A College Student With Palpitations

IRA S. NASH, MD

A 20-year-old college student presents with frequent heart palpitations. He has been in excellent health.

The patient had a normal echocardiogram at age 16 when his father was found to have a bicuspid aortic valve. At age 18, he began experiencing intermittent episodes of sudden tachycardia provoked by strenuous athletics. A formal treadmill exercise test failed to demonstrate any dysrhythmia or ischemia despite a peak heart rate of 199 beats per minute at 12:30 minutes of the standard Bruce protocol. By age 19, he was having episodes about monthly, with a heart rate he estimated to be about 220 beats per minute. He has learned to terminate episodes with the Valsalva maneuver.

The patient's blood pressure is 120/80 mm Hg. His resting heart rate is 58 beats per minute. His physical examination is entirely normal.

1. What does this ECG show?
2. What is the likely diagnosis?
3. What should be done next to evaluate and/or treat this patient?

WHAT’S WRONG:
1. What does the ECG on the previous page show?
The tracing is normal. There is no evidence of underlying structural heart disease that might form an “arrhythmic substrate.”

2. What is the likely diagnosis?
The most likely diagnosis, on the basis of the patient’s age, the structurally normal heart, and the symptoms, is a paroxysmal supraventricular tachycardia. In the absence of an ECG taken during the tachycardia, the precise mechanism cannot be determined. The differential diagnosis includes ectopic atrial tachycardia (based on either an automatic or reentrant mechanism), atrioventricular (AV) nodal reentrant tachycardia, paroxysmal atrial fibrillation or flutter, and AV reciprocating tachycardia dependent on a (concealed) bypass tract. Although paroxysmal ventricular tachycardia cannot be excluded, it is much less likely.

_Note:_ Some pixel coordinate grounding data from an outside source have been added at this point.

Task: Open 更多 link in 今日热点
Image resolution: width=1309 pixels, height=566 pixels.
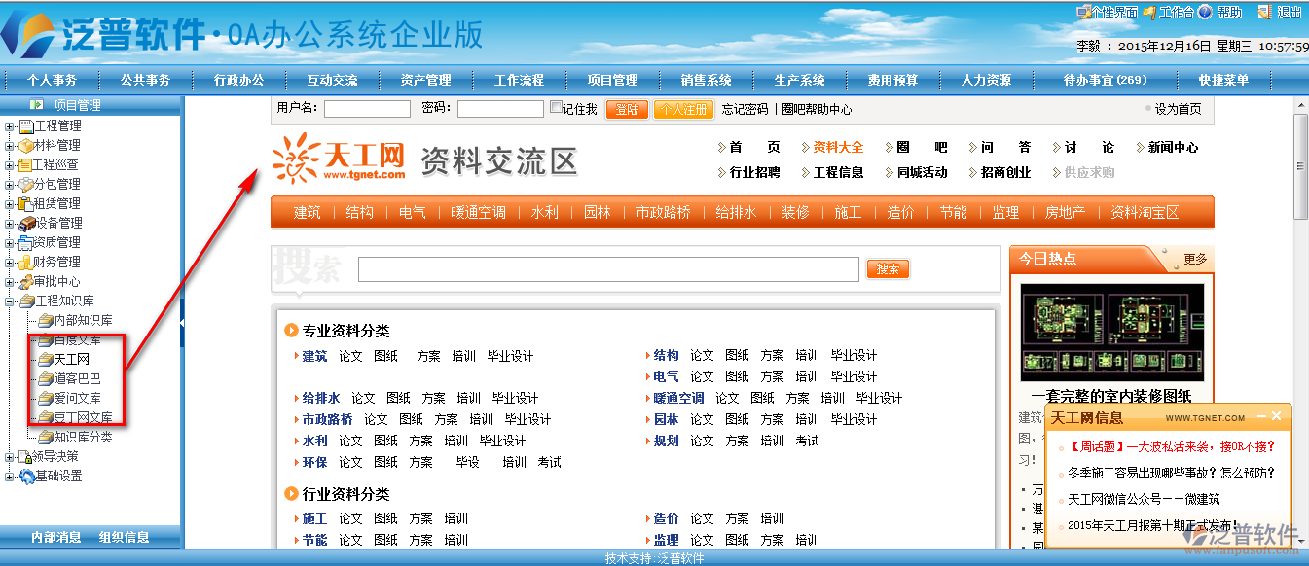Action: point(1194,259)
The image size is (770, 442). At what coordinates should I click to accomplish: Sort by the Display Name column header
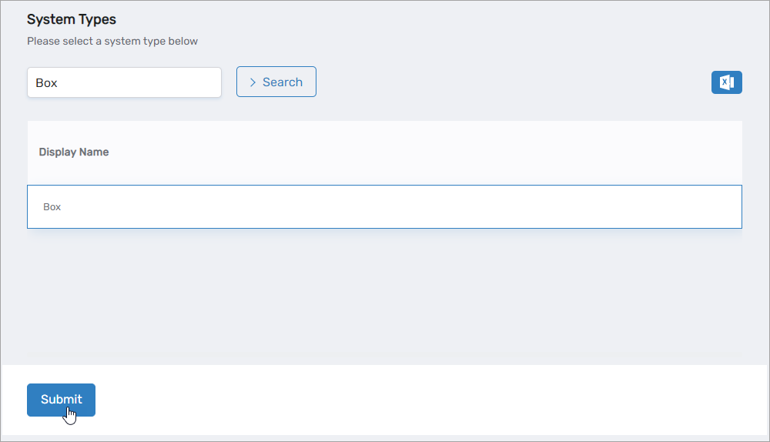pyautogui.click(x=74, y=152)
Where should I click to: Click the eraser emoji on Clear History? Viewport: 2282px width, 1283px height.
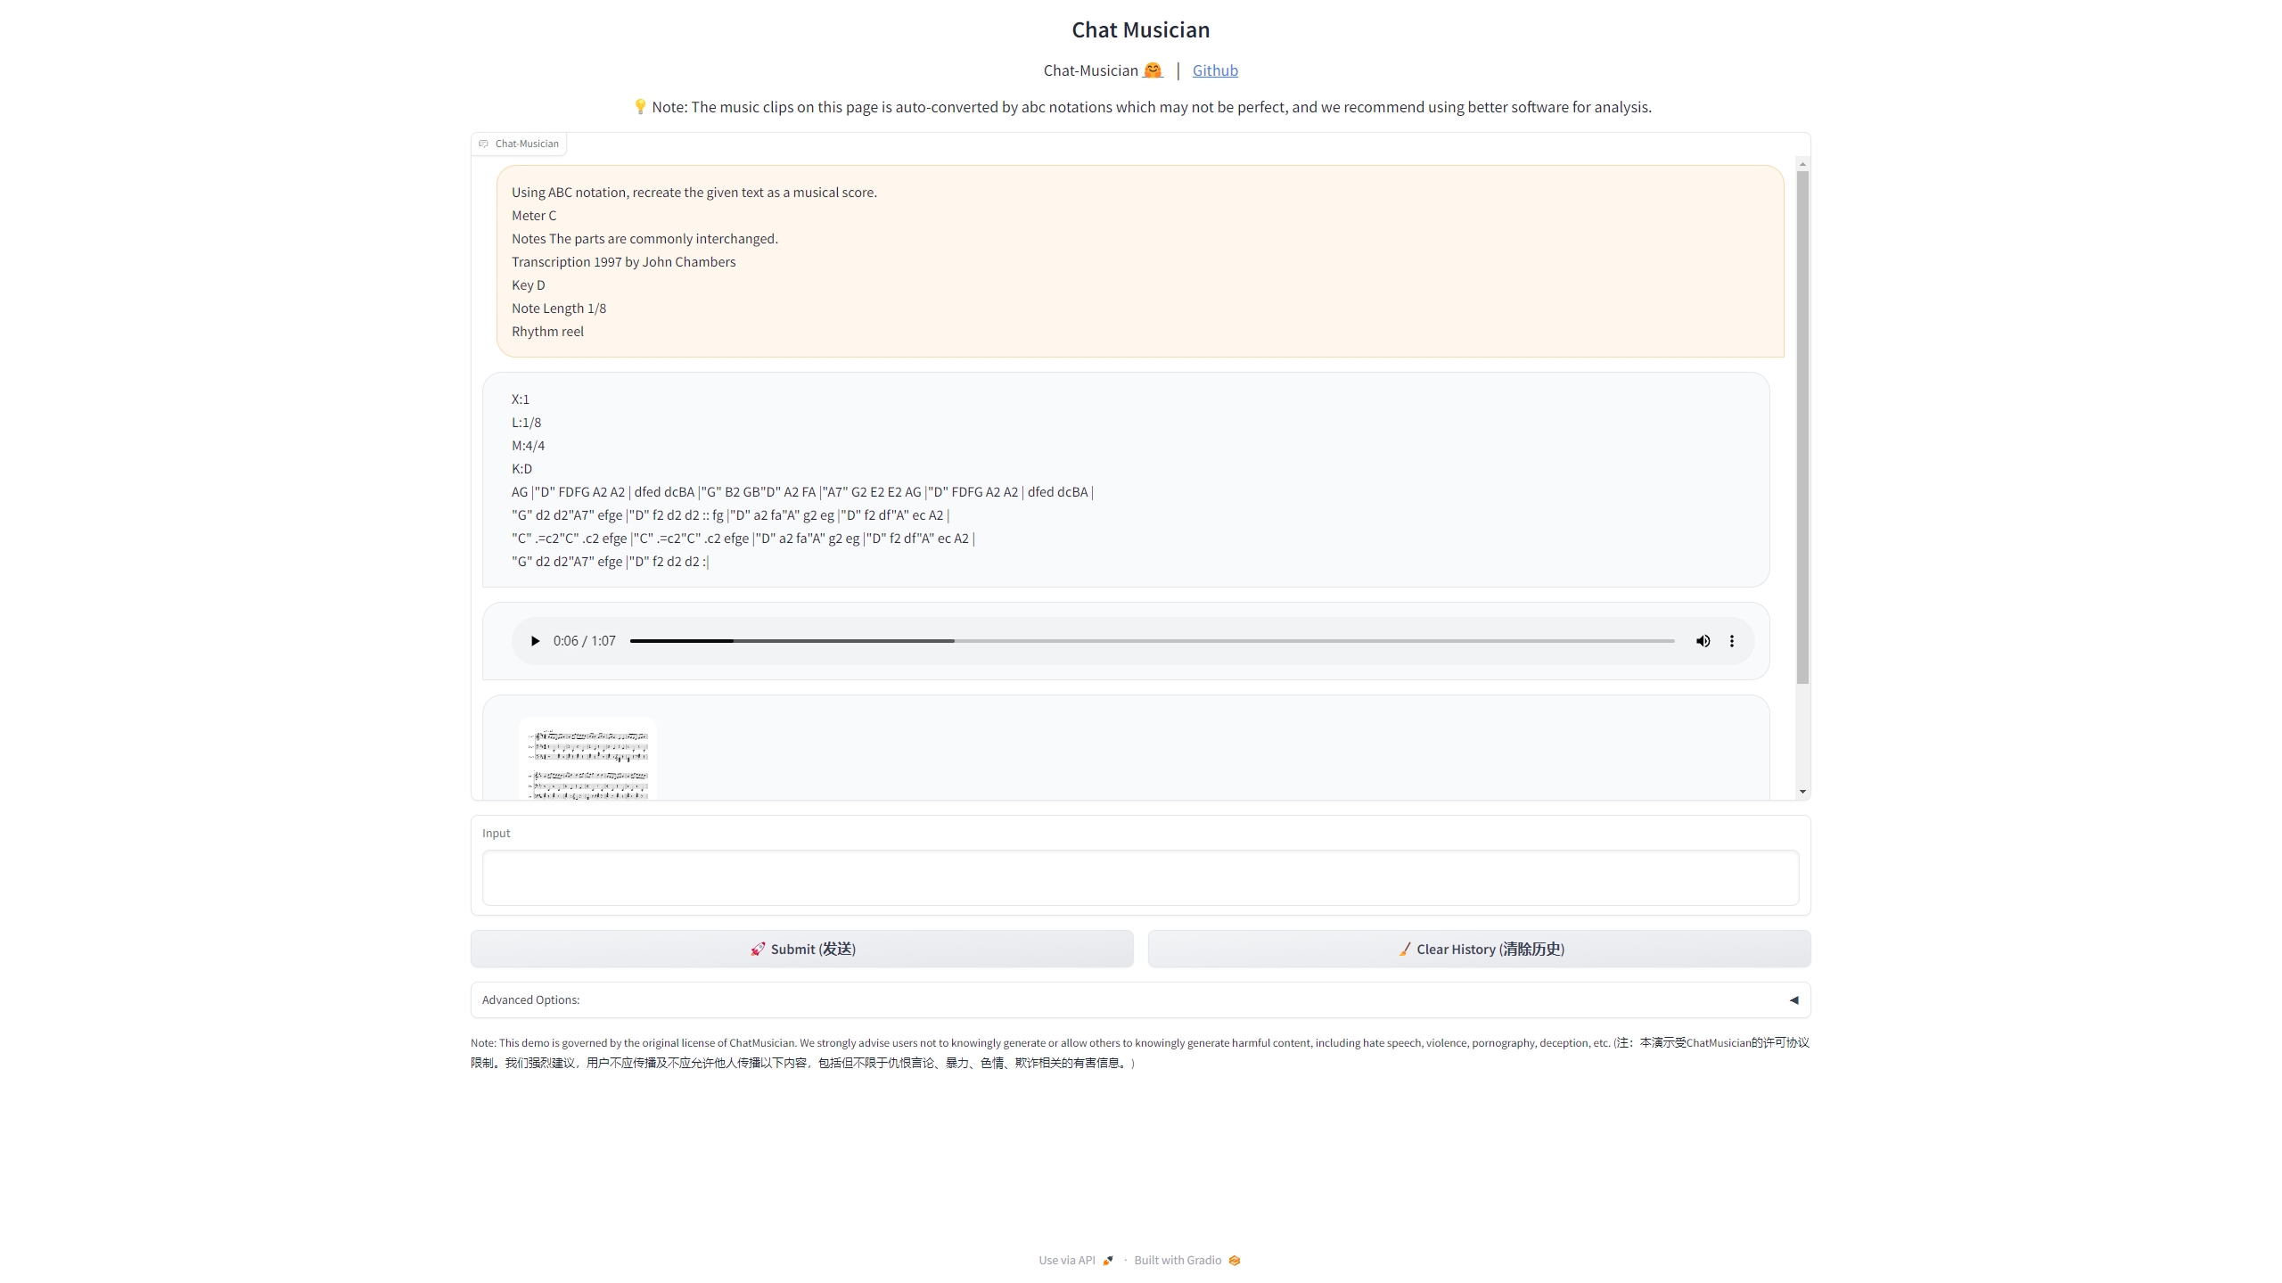1401,948
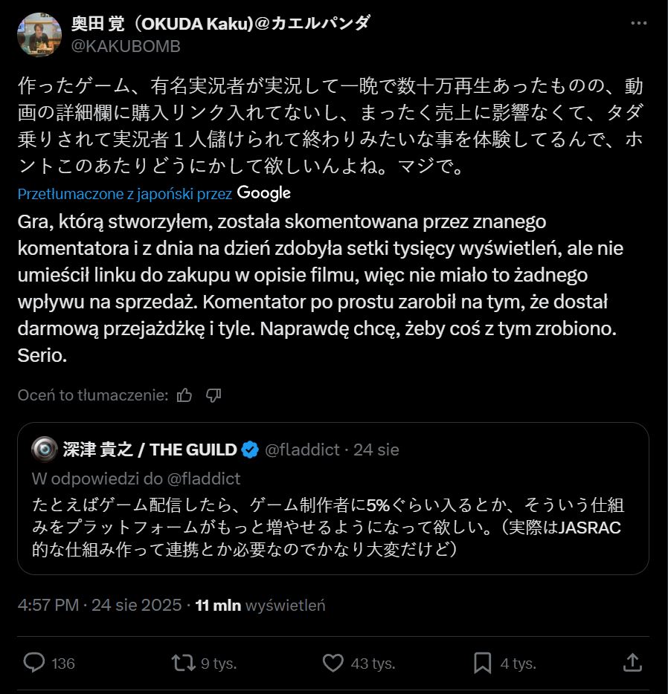
Task: Open quoted post avatar of THE GUILD
Action: (x=45, y=449)
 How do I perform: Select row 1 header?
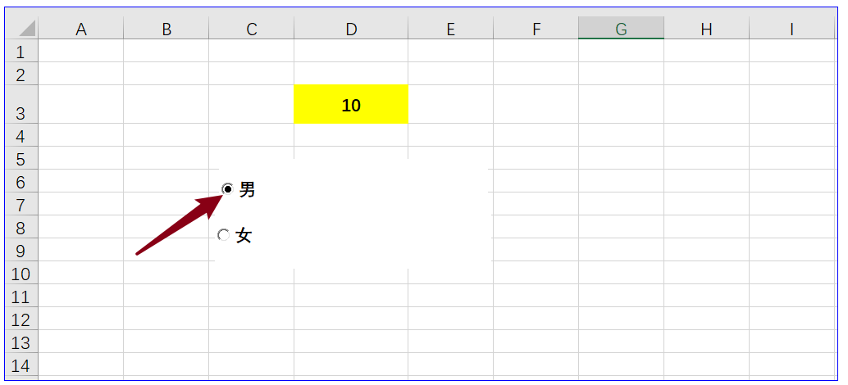coord(23,51)
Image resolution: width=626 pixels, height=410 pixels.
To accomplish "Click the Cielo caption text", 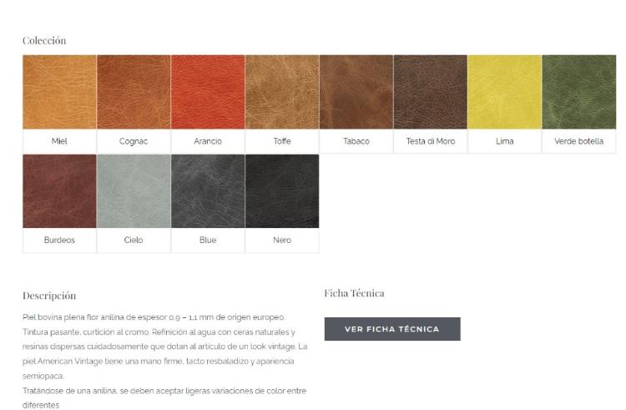I will click(x=134, y=240).
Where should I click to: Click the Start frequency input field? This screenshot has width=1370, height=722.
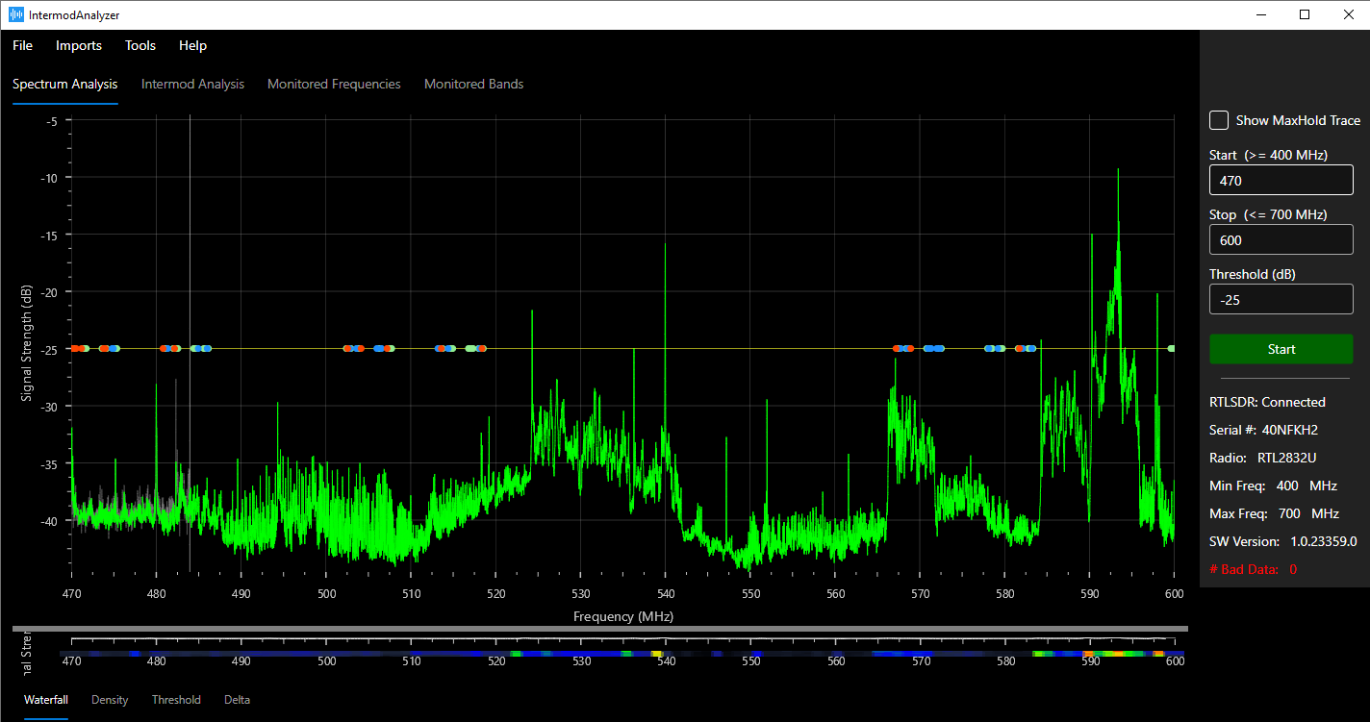point(1281,180)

3. What should be done next to evaluate and/or treat him?
Because the patient tolerates his tachycardia well— that is, there are no symptoms to suggest hemodynamic compromise with the dysrhythmia—and there is a low index of suspicion for a ventricular origin, the first order of business is to document the rhythm disturbance and clarify its mechanism so that appropriate therapeutic options may be defined.

The patient was given an event recorder, but no tachyarrhythmia was detected over several weeks. He was reluctant to take medication, and no further workup was undertaken.

About a year and a half later, another ECG is obtained as part of a routine examination (Figure).

1. What is the diagnosis now?
2. What should be done next to evaluate and/or treat the patient?

WHAT’S WRONG:
1. What is the diagnosis now?
The tracing now shows evidence of ventricular pre-excitation. The PR interval is short, and there is slurring of the upstroke of the QRS complex (seen most clearly in leads V2 through V4), indicating transmission of the atrial impulse to the ventricle through both an accessory pathway and the AV node. The diagnosis is now clearly Wolff-Parkinson-White (WPW) syndrome, and the tachycardia is almost certainly a reciprocating tachycardia utilizing the accessory pathway. If, during the tachycardia, the electrical impulse travels antegrade (from atrium to ventricle) down normally through the AV node and then up the accessory pathway, the tachycardia is called orthodromic and would have a narrow complex on an ECG. If the impulse travels down the accessory pathway and then up the AV node, it is called antidromic and would have a wide complex. The intermittent nature of the pre-excitation, indicating variable antegrade electrical conduction down the accessory pathway, and demonstrated by the prior, normal ECG, is a common finding in WPW syndrome.

2. What should be done next to evaluate and/or treat the patient?
The patient should have an electrophysiologic (EP) study performed to assess the electrical properties of the accessory pathway. Pathways that support rapid antegrade conduction are associated with increased risk of sudden cardiac death, because they can potentiate very fast ventricular rates in the presence of an atrial arrhythmia such as atrial fibrillation. An EP study also sets the stage for a radiofrequency ablation of the accessory pathway, which is a curative procedure.